After concluding the woman in the wallpaper is quiet in the daytime, the narrator starts to see her outside of the wallpaper. “I can see her out of every one of my windows! It is the same woman, I know, for she’s always creeping, and most women do not creep by daylight. I see her in that long-shaded lane, creeping up and down. I see her in hose dark grape arbors, creeping all around the garden. I see her on that long road under the trees, creeping along, and when a carriage comes she hides under the blackberry vines,” (654). A couple lines down she talks about how she also creeps during the day, but she locks her door.
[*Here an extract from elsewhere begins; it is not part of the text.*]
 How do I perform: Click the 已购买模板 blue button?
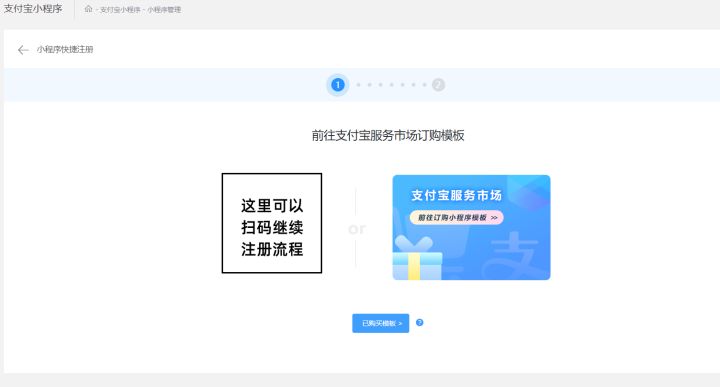click(381, 323)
It stands to reason, that she is seeing herself in the windows, creeping about. Much like the people she saw in the garden may have been her imagination, this creeping woman is most definitely her reflection. The windows are now this mirror to reflect herself into the outside world. The wallpaper has now become a trap that keeps her from the outside world and a trap that she also must escape.

Simply viewing the events of the story without the inside perspective of our narrator and without the context she provides us, what is being said in the story itself makes no sense. The narrator is nothing more than a deranged woman creeping about a room she never leaves. However, once we add in the logic that the narrator is providing for her actions, they seem to make a sort of sense. Once we get to the end, the narrator is correct in her judgments of the wallpaper. The wallpaper, or the room itself, is a prison she is being kept in. When she has to creep over her husband’s body she says “and I’ve pulled off most of the paper, so you can’t put me back!” (656). The narrator truly believes that the room she was in was a prison. The environment she was put into, while it may appear to be one thing to an outsider, has been molded to the narrator. The room begins to reflect her situation and it finally makes sense to the narrator. The reader saw the room as a prison to begin with because that is what it truly was. At the end, the room is a prison in a different sense because the narrator has uncovered it as that. The room never changes, but the perception of the room, by both the narrator and the reader, makes sense at the end of the story. The room itself reflects what the narrator is experiencing, and the reader sees the room as the narrator describes it to them because the room has symbolically become what the narrator describes it as.

Work Cited

Gilman, Charlotte Perkins. “The Yellow Wallpaper.” The Literature of Prescription Exhibition Materials, U.S. National Library of Medicine, 2009, pp. 647-56.